Required action: Transcribe the passage of the ice cream parlor review below, starting at "I thought I" and ending at "a melting tampon!".

Text excerpt:
------------------------------------------------------------

ATTENTION – R’VOUS WI-FI ICE CREAM PARLOUR HAS VAST ROOM FOR IMPROVEMENT: I SCREAMED
Saturday I was on a lunch-break and decided to do something different from the usual souse at Argyle Austin’s at Simmon’s Land. I went for ice cream, decided to try the place behind Tri Mart at the corner of Worthing & Rendezvous… Why??
I walk in, take a glimpse at the menu and ask if they have bottled water (So as to avoid brainfreeze) and she tells me to go check the supermarket, that threw me for a loop but I stick it out and decide on a Sundae with two cinnamon twists, and this is what the attendant says before securing my money – “This en’t tek ‘way, y’hear?”
I thought I was imagining or over-reacting, and let her know that’s okay I want to eat it t/here anyhow. I get the Sundae and twists – the ice cream was first, then as I was about to nibble, she hollers – “Ian, here is you other part!” I know my eyes must have gone wide as Japanese Anime or Manga, I mean, I know I’m well-known, but I never met the girl and she talks as if we colleagues far less family? Sigh, as it is, the Coffee ice cream in it is just brown Ice Cream, but the is flavourful even if resembling a melting tampon!
Now I was thinking of looking at my e-mail which I had not really browsed at work during the week – but before I can ask, she starts browsing her Hi-5 correspondence as if I am not there, all the while blaring into her cell-phone to some buddy, I swear the glass was vibrating with her voice! She was making sure folks called her from their cells so her card did not get “eat ‘way“…
Incidentally, I heard on the radio ad if you spend money at these same folks, you get free Wi-Fi while snacking, what they do not explain is that it has to be at least $20 for 15 minutes of access, wow, what generosity!

------------------------------------------------------------

Recorded data:
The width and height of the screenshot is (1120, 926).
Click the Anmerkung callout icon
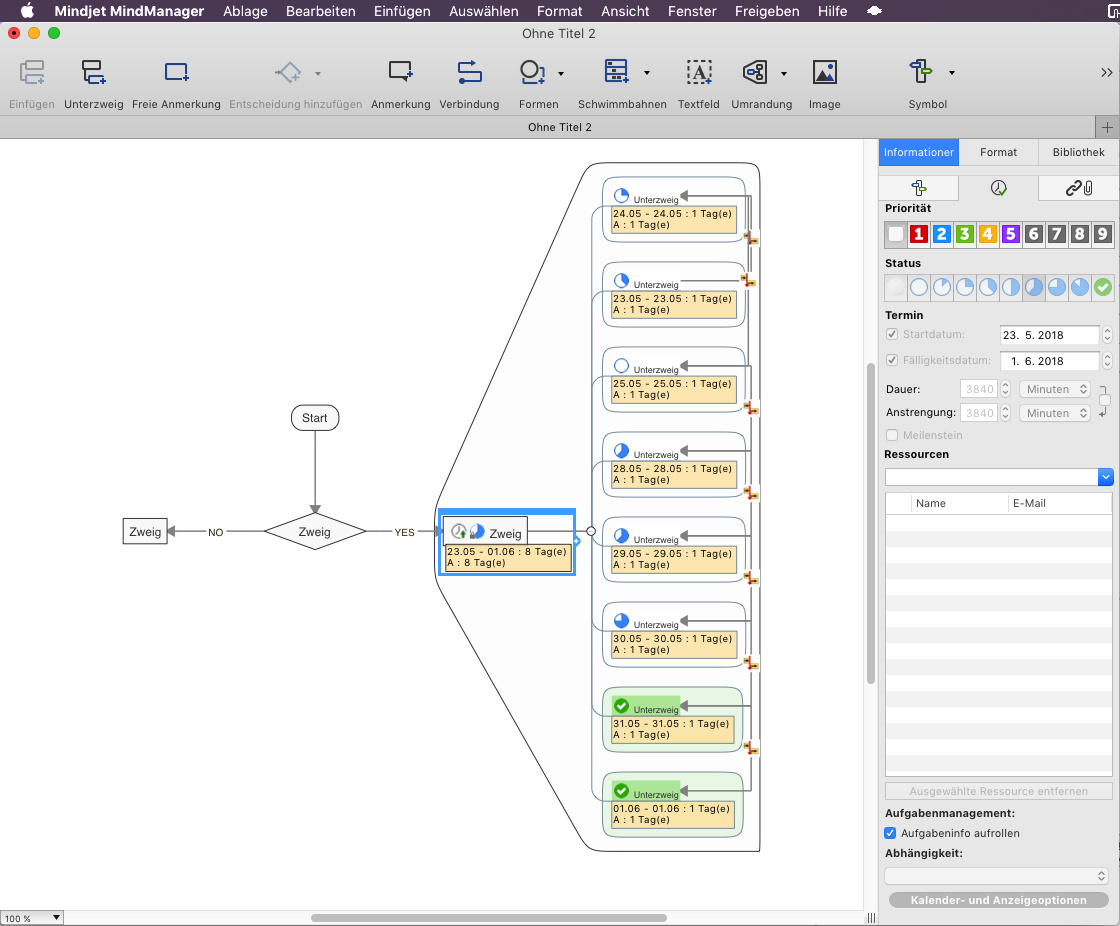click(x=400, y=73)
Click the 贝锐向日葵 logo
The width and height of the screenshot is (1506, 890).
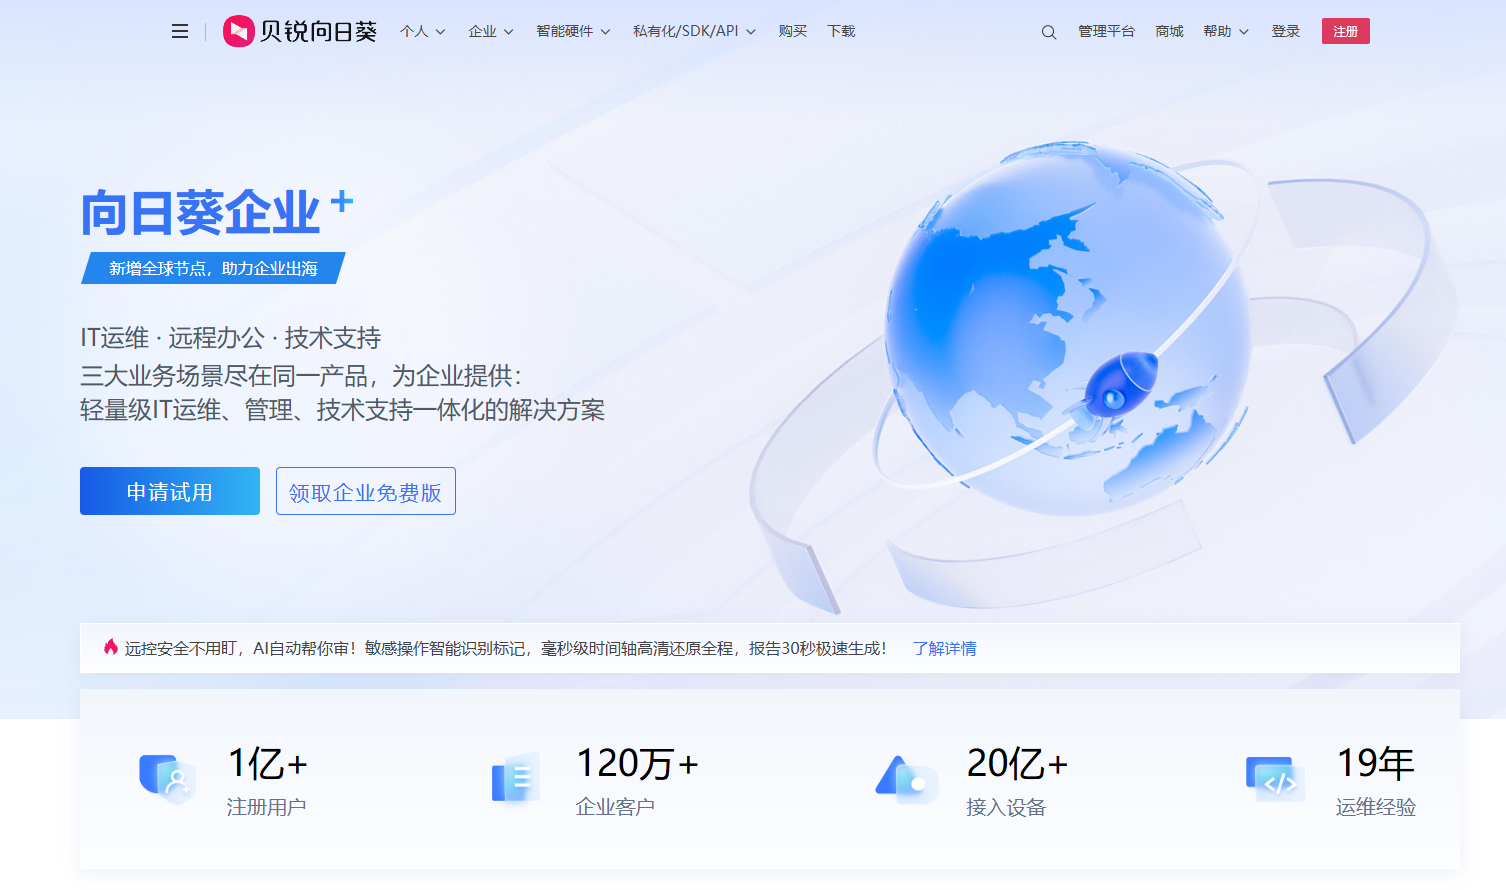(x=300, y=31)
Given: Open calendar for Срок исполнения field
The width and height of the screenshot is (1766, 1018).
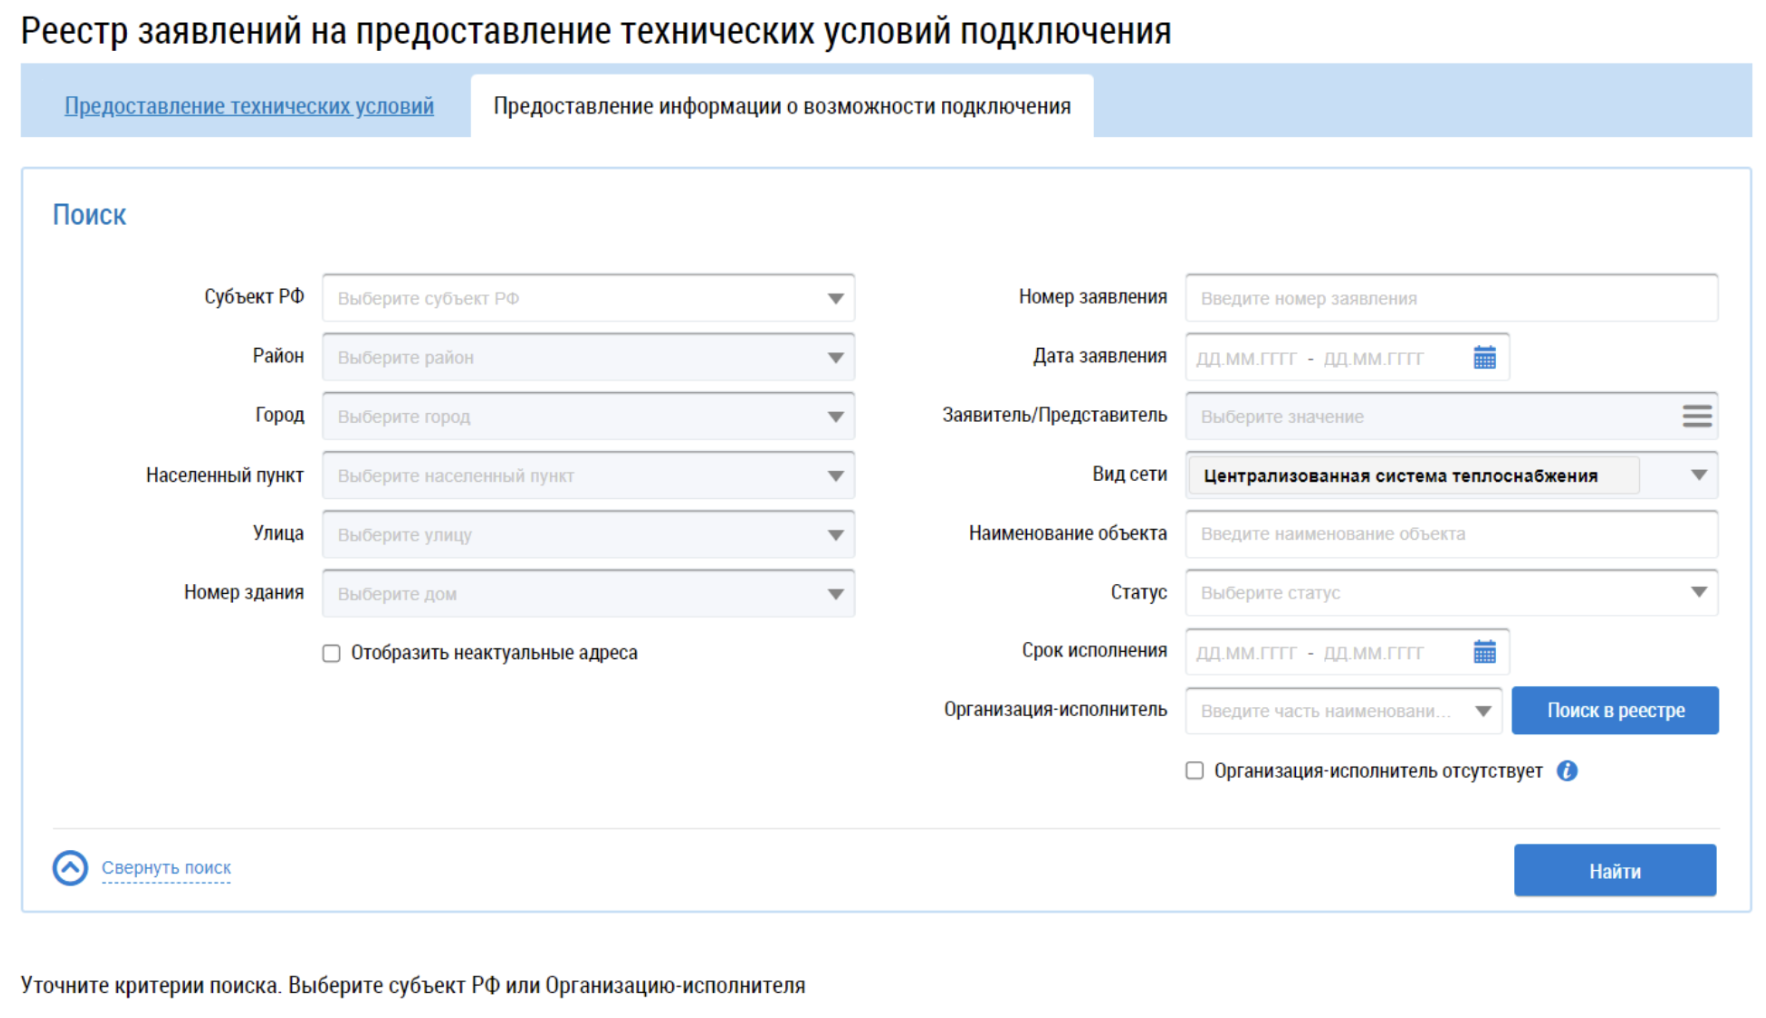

------------------------------------------------------------

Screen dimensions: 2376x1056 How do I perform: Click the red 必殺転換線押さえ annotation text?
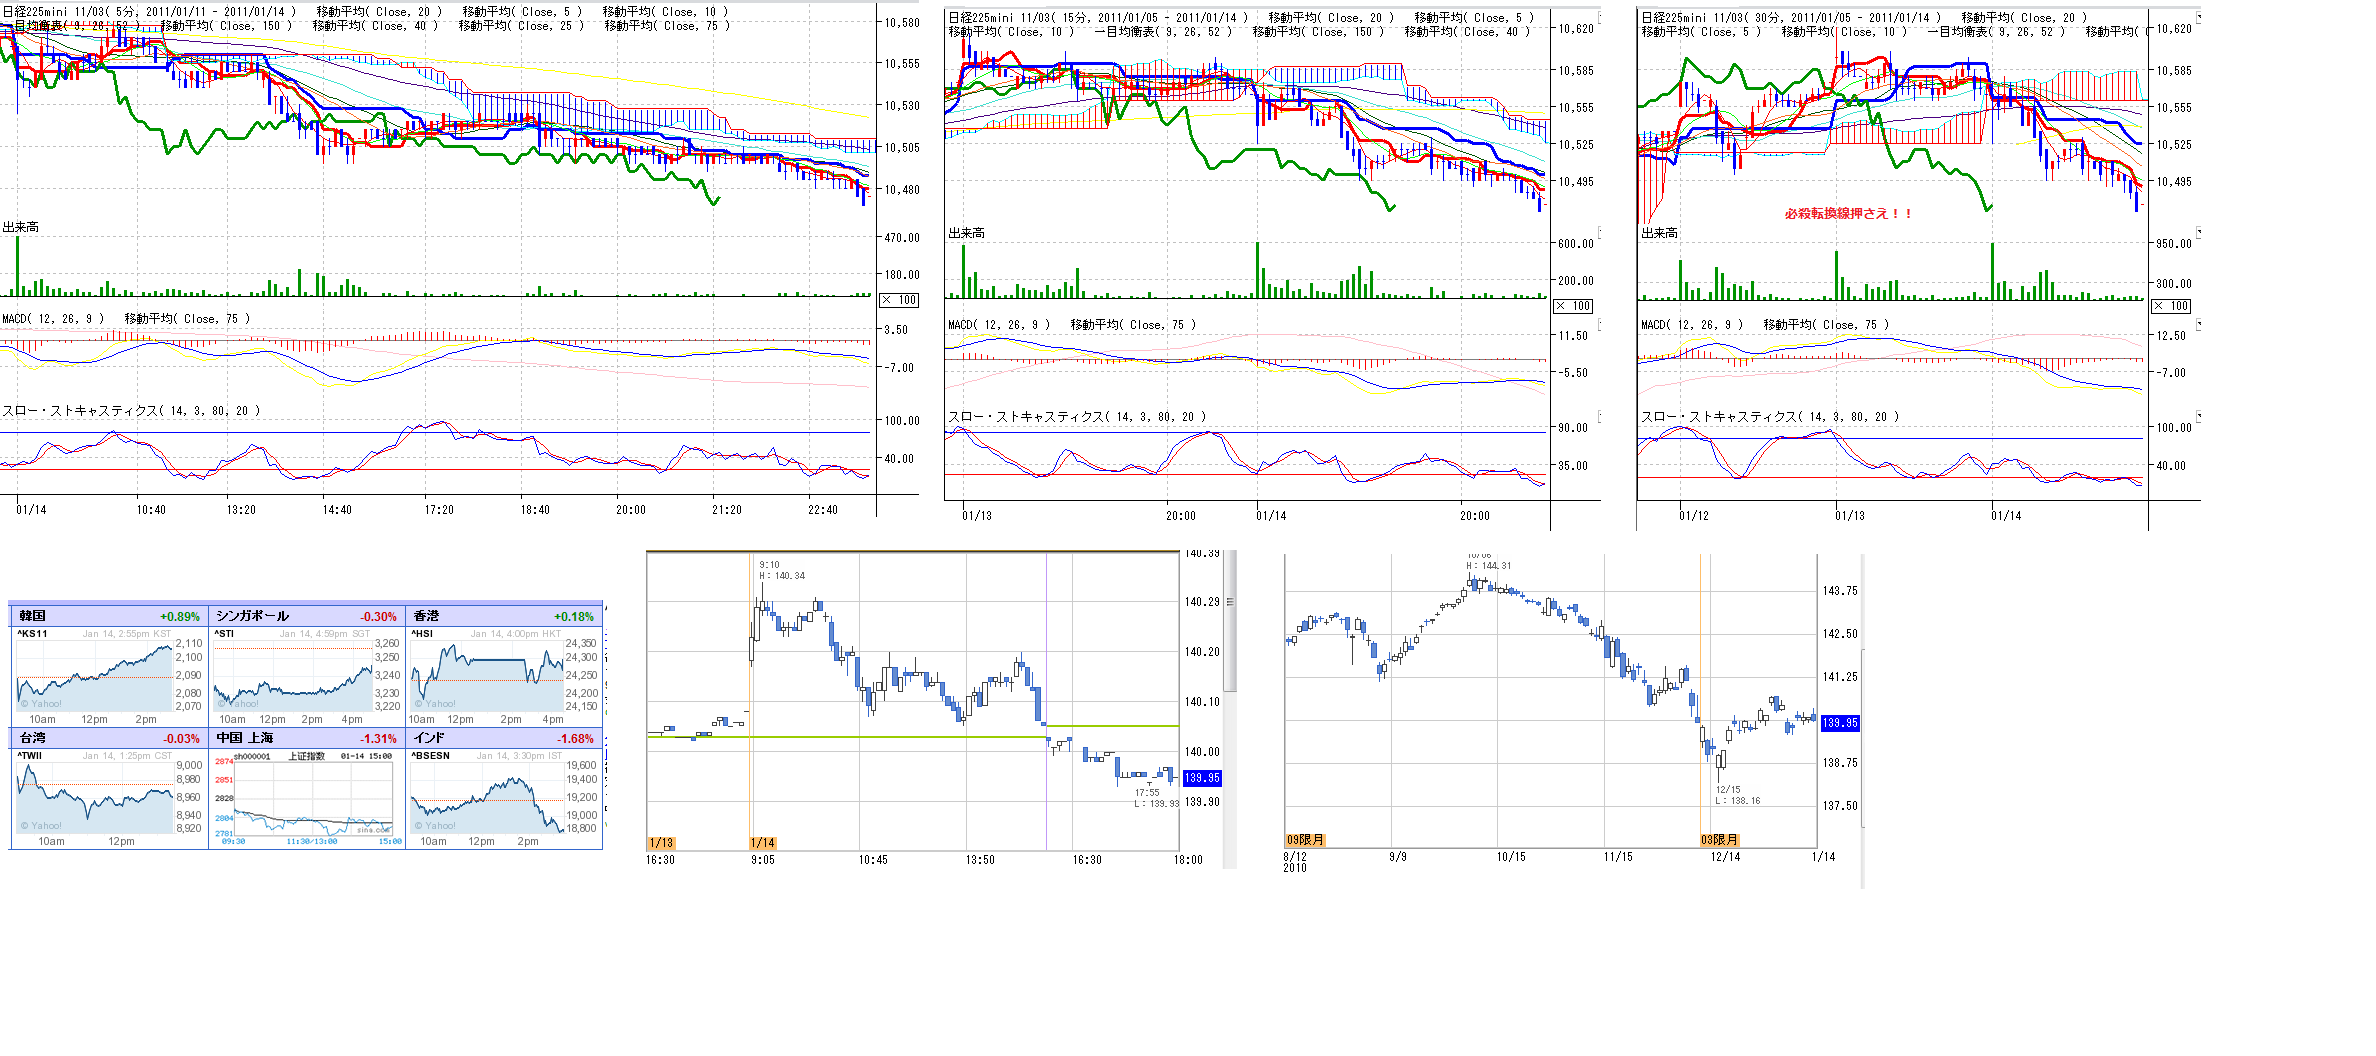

------------------------------------------------------------

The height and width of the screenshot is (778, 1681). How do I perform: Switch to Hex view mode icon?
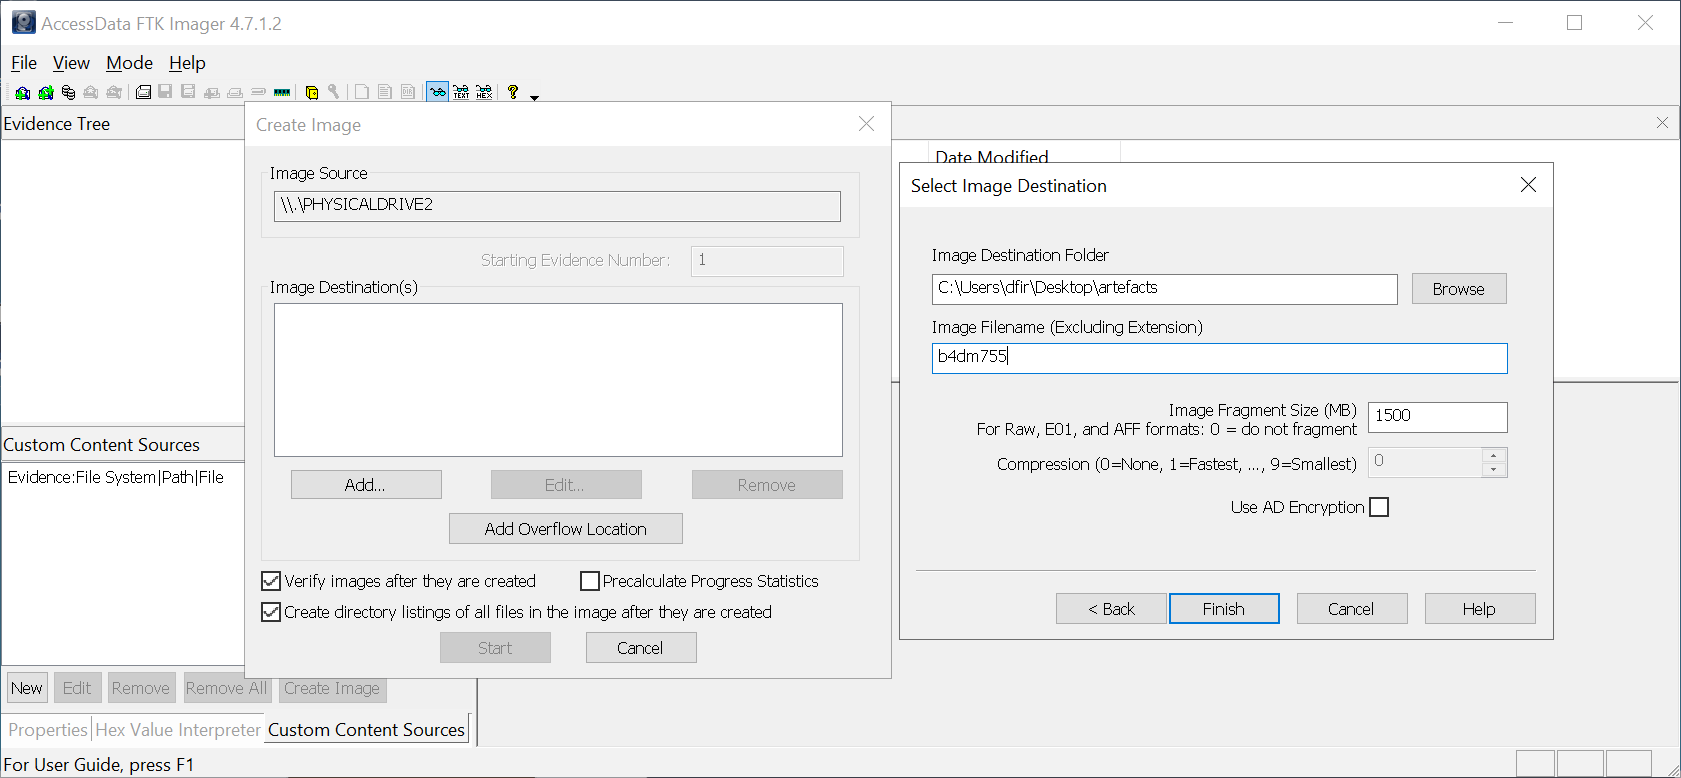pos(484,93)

------------------------------------------------------------

Response:
I thought I was imagining or over-reacting, and let her know that’s okay I want to eat it t/here anyhow. I get the Sundae and twists – the ice cream was first, then as I was about to nibble, she hollers – “Ian, here is you other part!” I know my eyes must have gone wide as Japanese Anime or Manga, I mean, I know I’m well-known, but I never met the girl and she talks as if we colleagues far less family? Sigh, as it is, the Coffee ice cream in it is just brown Ice Cream, but the is flavourful even if resembling a melting tampon!